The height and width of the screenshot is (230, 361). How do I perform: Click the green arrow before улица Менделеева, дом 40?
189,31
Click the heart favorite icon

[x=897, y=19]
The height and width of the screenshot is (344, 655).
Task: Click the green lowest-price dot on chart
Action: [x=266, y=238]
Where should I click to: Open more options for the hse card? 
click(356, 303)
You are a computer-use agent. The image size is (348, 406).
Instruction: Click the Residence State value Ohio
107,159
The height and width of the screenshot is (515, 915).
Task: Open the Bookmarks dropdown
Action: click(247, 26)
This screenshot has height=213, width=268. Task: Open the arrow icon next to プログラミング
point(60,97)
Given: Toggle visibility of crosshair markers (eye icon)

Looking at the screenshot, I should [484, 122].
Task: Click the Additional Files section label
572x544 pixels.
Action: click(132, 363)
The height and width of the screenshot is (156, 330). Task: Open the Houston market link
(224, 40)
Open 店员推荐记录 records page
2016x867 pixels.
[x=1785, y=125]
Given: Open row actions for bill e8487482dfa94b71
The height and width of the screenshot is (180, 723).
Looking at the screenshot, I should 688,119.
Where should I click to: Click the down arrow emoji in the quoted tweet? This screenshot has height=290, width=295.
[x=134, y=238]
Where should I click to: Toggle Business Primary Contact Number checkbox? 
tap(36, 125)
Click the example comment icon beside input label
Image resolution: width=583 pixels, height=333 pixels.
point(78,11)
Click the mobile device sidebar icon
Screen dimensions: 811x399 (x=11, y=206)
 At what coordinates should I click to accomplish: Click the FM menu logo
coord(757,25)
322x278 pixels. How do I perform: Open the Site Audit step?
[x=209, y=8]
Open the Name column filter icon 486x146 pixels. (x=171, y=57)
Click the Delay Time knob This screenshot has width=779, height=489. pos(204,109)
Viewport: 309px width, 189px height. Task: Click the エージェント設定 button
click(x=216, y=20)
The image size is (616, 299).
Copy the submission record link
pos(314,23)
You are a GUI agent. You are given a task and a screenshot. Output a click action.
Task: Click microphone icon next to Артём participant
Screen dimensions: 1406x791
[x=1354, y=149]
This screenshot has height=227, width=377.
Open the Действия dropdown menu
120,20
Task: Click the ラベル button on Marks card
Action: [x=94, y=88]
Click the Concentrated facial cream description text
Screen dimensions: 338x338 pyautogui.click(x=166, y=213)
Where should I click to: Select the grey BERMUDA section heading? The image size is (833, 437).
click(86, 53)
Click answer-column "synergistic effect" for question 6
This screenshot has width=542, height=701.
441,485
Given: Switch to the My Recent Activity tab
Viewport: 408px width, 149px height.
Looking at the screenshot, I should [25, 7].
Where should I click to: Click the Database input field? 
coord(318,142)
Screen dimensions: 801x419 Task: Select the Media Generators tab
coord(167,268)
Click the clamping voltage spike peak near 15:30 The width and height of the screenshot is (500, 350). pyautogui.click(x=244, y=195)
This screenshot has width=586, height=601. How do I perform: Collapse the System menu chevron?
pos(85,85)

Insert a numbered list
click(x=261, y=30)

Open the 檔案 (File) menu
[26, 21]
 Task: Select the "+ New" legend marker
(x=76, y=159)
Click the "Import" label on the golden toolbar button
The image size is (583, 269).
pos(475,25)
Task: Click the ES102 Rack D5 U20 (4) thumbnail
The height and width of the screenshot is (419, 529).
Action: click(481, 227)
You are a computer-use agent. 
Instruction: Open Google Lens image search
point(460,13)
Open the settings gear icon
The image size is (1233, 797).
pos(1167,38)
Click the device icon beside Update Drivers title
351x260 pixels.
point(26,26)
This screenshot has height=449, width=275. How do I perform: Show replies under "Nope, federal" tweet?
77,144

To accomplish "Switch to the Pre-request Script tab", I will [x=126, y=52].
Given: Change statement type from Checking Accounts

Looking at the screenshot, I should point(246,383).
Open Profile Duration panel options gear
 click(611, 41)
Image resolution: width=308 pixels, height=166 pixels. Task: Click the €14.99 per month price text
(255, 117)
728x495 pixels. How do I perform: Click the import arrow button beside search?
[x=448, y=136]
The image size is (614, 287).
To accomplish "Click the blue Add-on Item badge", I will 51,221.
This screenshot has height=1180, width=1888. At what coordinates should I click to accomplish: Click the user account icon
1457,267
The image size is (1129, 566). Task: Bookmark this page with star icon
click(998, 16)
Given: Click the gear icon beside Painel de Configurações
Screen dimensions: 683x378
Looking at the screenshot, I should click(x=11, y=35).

────────────────────

Copy out every line of the material above word for word, without changing anything.

▶ Complete output:
The height and width of the screenshot is (230, 361). How do I perform: Click the green arrow before улица Менделеева, дом 40?
189,31
Click the heart favorite icon

[x=897, y=19]
The height and width of the screenshot is (344, 655).
Task: Click the green lowest-price dot on chart
Action: [x=266, y=238]
Where should I click to: Open more options for the hse card? 
click(356, 303)
You are a computer-use agent. The image size is (348, 406).
Instruction: Click the Residence State value Ohio
107,159
The height and width of the screenshot is (515, 915).
Task: Open the Bookmarks dropdown
Action: click(247, 26)
This screenshot has height=213, width=268. Task: Open the arrow icon next to プログラミング
point(60,97)
Given: Toggle visibility of crosshair markers (eye icon)

Looking at the screenshot, I should [484, 122].
Task: Click the Additional Files section label
572x544 pixels.
Action: click(132, 363)
The height and width of the screenshot is (156, 330). Task: Open the Houston market link
(224, 40)
Open 店员推荐记录 records page
2016x867 pixels.
[x=1785, y=125]
Given: Open row actions for bill e8487482dfa94b71
The height and width of the screenshot is (180, 723).
Looking at the screenshot, I should 688,119.
Where should I click to: Click the down arrow emoji in the quoted tweet? This screenshot has height=290, width=295.
[x=134, y=238]
Where should I click to: Toggle Business Primary Contact Number checkbox? 
tap(36, 125)
Click the example comment icon beside input label
Image resolution: width=583 pixels, height=333 pixels.
point(78,11)
Click the mobile device sidebar icon
Screen dimensions: 811x399 (x=11, y=206)
 At what coordinates should I click to accomplish: Click the FM menu logo
coord(757,25)
322x278 pixels. How do I perform: Open the Site Audit step?
[x=209, y=8]
Open the Name column filter icon 486x146 pixels. (x=171, y=57)
Click the Delay Time knob This screenshot has width=779, height=489. pos(204,109)
Viewport: 309px width, 189px height. Task: Click the エージェント設定 button
click(x=216, y=20)
The image size is (616, 299).
Copy the submission record link
pos(314,23)
You are a GUI agent. You are given a task and a screenshot. Output a click action.
Task: Click microphone icon next to Артём participant
Screen dimensions: 1406x791
[x=1354, y=149]
This screenshot has height=227, width=377.
Open the Действия dropdown menu
120,20
Task: Click the ラベル button on Marks card
Action: [x=94, y=88]
Click the Concentrated facial cream description text
Screen dimensions: 338x338 pyautogui.click(x=166, y=213)
Where should I click to: Select the grey BERMUDA section heading? The image size is (833, 437).
click(86, 53)
Click answer-column "synergistic effect" for question 6
This screenshot has width=542, height=701.
441,485
Given: Switch to the My Recent Activity tab
Viewport: 408px width, 149px height.
Looking at the screenshot, I should [25, 7].
Where should I click to: Click the Database input field? 
coord(318,142)
Screen dimensions: 801x419 Task: Select the Media Generators tab
coord(167,268)
Click the clamping voltage spike peak near 15:30 The width and height of the screenshot is (500, 350). pyautogui.click(x=244, y=195)
This screenshot has width=586, height=601. How do I perform: Collapse the System menu chevron?
pos(85,85)

Insert a numbered list
click(x=261, y=30)

Open the 檔案 (File) menu
[26, 21]
 Task: Select the "+ New" legend marker
(x=76, y=159)
Click the "Import" label on the golden toolbar button
The image size is (583, 269).
pos(475,25)
Task: Click the ES102 Rack D5 U20 (4) thumbnail
The height and width of the screenshot is (419, 529).
Action: click(481, 227)
You are a computer-use agent. 
Instruction: Open Google Lens image search
point(460,13)
Open the settings gear icon
The image size is (1233, 797).
pos(1167,38)
Click the device icon beside Update Drivers title
351x260 pixels.
point(26,26)
This screenshot has height=449, width=275. How do I perform: Show replies under "Nope, federal" tweet?
77,144

To accomplish "Switch to the Pre-request Script tab", I will [x=126, y=52].
Given: Change statement type from Checking Accounts

Looking at the screenshot, I should point(246,383).
Open Profile Duration panel options gear
 click(611, 41)
Image resolution: width=308 pixels, height=166 pixels. Task: Click the €14.99 per month price text
(255, 117)
728x495 pixels. How do I perform: Click the import arrow button beside search?
[x=448, y=136]
The image size is (614, 287).
To accomplish "Click the blue Add-on Item badge", I will 51,221.
This screenshot has height=1180, width=1888. At what coordinates should I click to accomplish: Click the user account icon
1457,267
The image size is (1129, 566). Task: Bookmark this page with star icon
click(998, 16)
Given: Click the gear icon beside Painel de Configurações
Screen dimensions: 683x378
Looking at the screenshot, I should click(x=11, y=35).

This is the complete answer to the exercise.